Key Concepts Study Tool: Chapter 18
Click on each concept below to check your understanding.
1. Influential Cases as a Source of Error
- Any case that exerts an extraordinary amount of influence on the slope and intercept.
- There are two types of influential cases:
- Outlier: the distance an observation is from its estimated Y-value (the distance between Yi and ŷ is huge)
- Leverage: measures the distance between an X-value and the mean for that variable (the gap between Xi and x̄)
2. Cook’s Distance (Cook’s D)
- Introduced in the late 1970s by Dennis Cook.
- Determines the extent to which coefficient estimates (both slopes and intercepts) will change if a particular observation is removed from the analysis.
- Values are meaningless by themselves, but any value below 1 is regarded as being tolerable for influence.
- Any observation exceeding 1 should be examined closely and possibility deleted.
3. Heteroscedasticity as a Source of Error
- Homoscedasticity: examined by looking at the distribution of estimation errors (the difference between the predicted Y’s and the actual y’s) across X-values.
- A regression is considered homoscedastic if the standard deviation of the estimation error for each value of X is roughly similar. If that condition is not met, the model is heteroscedastic.
- When the condition of homoscedasticity is not met, the accuracy of that coefficient can be question.
- The easiest way to detect heteroscedasticity is to look at a residual versus a fitted value plot.
4. Multicollinearity as a Source of Error
- Collinearity, or multicollinearity, is found when independent variables share a common line when graphed. In other words, they are correlated.
- When collinearity is strong, identifying the independent impact of X1 will be difficult, because whenever variable Y is increased by one increment, so is X2. Finding the independent impact of either variable is virtually impossible because they are so intertwined.

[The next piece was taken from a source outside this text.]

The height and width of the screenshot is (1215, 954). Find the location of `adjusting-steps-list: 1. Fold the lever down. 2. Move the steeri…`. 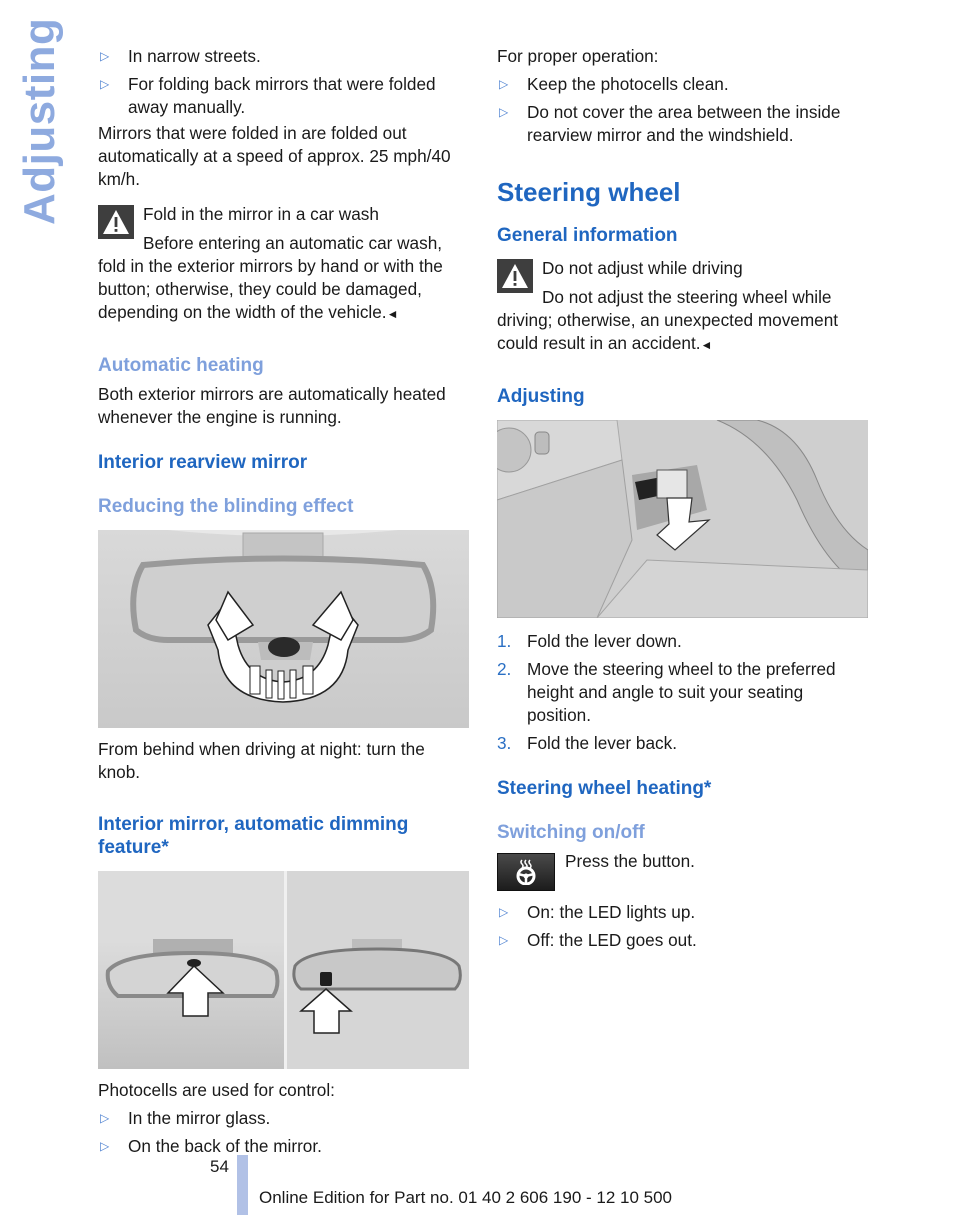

- When any two independent variables are correlated at 0.5 or above, it is important to examine them.
5. Identifying and Dealing with Multicollinearity
- To identify multicollinearity the variance inflation factor (VIF) is computed for each variable.
- VIF values that exceed four are generally worthy of further investigation.
- Options for dealing with multicollinearity include: dropping one of the collinear variables, or combining the two offending variables to form one composite measure. The latter option may not make sense in every situation.